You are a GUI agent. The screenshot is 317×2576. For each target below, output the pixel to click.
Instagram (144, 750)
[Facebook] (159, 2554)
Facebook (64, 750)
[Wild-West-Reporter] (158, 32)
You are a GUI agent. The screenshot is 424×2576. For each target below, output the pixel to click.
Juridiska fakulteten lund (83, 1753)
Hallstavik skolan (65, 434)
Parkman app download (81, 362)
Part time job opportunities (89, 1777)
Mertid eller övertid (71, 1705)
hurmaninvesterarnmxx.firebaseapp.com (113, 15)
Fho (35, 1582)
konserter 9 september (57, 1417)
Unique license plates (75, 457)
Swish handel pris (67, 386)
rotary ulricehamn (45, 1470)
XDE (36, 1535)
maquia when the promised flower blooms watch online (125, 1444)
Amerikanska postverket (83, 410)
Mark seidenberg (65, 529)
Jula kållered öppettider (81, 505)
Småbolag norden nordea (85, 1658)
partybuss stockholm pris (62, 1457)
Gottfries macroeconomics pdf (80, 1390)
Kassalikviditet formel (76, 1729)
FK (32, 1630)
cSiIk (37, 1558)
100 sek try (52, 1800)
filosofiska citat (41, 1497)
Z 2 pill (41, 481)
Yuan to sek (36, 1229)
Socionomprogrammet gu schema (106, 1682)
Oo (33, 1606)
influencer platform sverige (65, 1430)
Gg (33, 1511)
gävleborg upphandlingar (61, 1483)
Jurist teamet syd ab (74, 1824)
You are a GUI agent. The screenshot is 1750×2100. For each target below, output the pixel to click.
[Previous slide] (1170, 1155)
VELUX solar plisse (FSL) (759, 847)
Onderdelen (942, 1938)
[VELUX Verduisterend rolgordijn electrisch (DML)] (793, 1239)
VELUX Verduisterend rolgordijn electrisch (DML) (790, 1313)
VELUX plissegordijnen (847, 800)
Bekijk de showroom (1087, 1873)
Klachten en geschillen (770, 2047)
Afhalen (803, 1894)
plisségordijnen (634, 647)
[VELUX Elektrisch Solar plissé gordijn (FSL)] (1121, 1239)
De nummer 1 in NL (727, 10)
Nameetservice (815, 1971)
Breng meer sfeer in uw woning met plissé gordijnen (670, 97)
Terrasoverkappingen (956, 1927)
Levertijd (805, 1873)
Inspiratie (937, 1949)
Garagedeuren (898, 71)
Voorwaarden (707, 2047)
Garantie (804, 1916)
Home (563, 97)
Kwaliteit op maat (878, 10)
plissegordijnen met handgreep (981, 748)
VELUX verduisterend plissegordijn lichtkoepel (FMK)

* How to complete this task: The entire listing has to be written out again exactly.

* Reply to the exercise:
You are a GUI agent. The screenshot is 317×2576. For each target below, output the pixel to click.
Instagram (144, 750)
[Facebook] (159, 2554)
Facebook (64, 750)
[Wild-West-Reporter] (158, 32)
You are a GUI agent. The screenshot is 424×2576. For each target below, output the pixel to click.
Juridiska fakulteten lund (83, 1753)
Hallstavik skolan (65, 434)
Parkman app download (81, 362)
Part time job opportunities (89, 1777)
Mertid eller övertid (71, 1705)
hurmaninvesterarnmxx.firebaseapp.com (113, 15)
Fho (35, 1582)
konserter 9 september (57, 1417)
Unique license plates (75, 457)
Swish handel pris (67, 386)
rotary ulricehamn (45, 1470)
XDE (36, 1535)
maquia when the promised flower blooms watch online (125, 1444)
Amerikanska postverket (83, 410)
Mark seidenberg (65, 529)
Jula kållered öppettider (81, 505)
Småbolag norden nordea (85, 1658)
partybuss stockholm pris (62, 1457)
Gottfries macroeconomics pdf (80, 1390)
Kassalikviditet formel (76, 1729)
FK (32, 1630)
cSiIk (37, 1558)
100 sek try (52, 1800)
filosofiska citat (41, 1497)
Z 2 pill (41, 481)
Yuan to sek (36, 1229)
Socionomprogrammet gu schema (106, 1682)
Oo (33, 1606)
influencer platform sverige (65, 1430)
Gg (33, 1511)
gävleborg upphandlingar (61, 1483)
Jurist teamet syd ab (74, 1824)
You are a GUI agent. The screenshot is 1750×2100. For each target below, output the pixel to click.
[Previous slide] (1170, 1155)
VELUX solar plisse (FSL) (759, 847)
Onderdelen (942, 1938)
[VELUX Verduisterend rolgordijn electrisch (DML)] (793, 1239)
VELUX Verduisterend rolgordijn electrisch (DML) (790, 1313)
VELUX plissegordijnen (847, 800)
Bekijk de showroom (1087, 1873)
Klachten en geschillen (770, 2047)
Afhalen (803, 1894)
plisségordijnen (634, 647)
[VELUX Elektrisch Solar plissé gordijn (FSL)] (1121, 1239)
De nummer 1 in NL (727, 10)
Nameetservice (815, 1971)
Breng meer sfeer in uw woning met plissé gordijnen (670, 97)
Terrasoverkappingen (956, 1927)
Levertijd (805, 1873)
Inspiratie (937, 1949)
Garagedeuren (898, 71)
Voorwaarden (707, 2047)
Garantie (804, 1916)
Home (563, 97)
Kwaliteit op maat (878, 10)
plissegordijnen met handgreep (981, 748)
VELUX verduisterend plissegordijn lichtkoepel (FMK)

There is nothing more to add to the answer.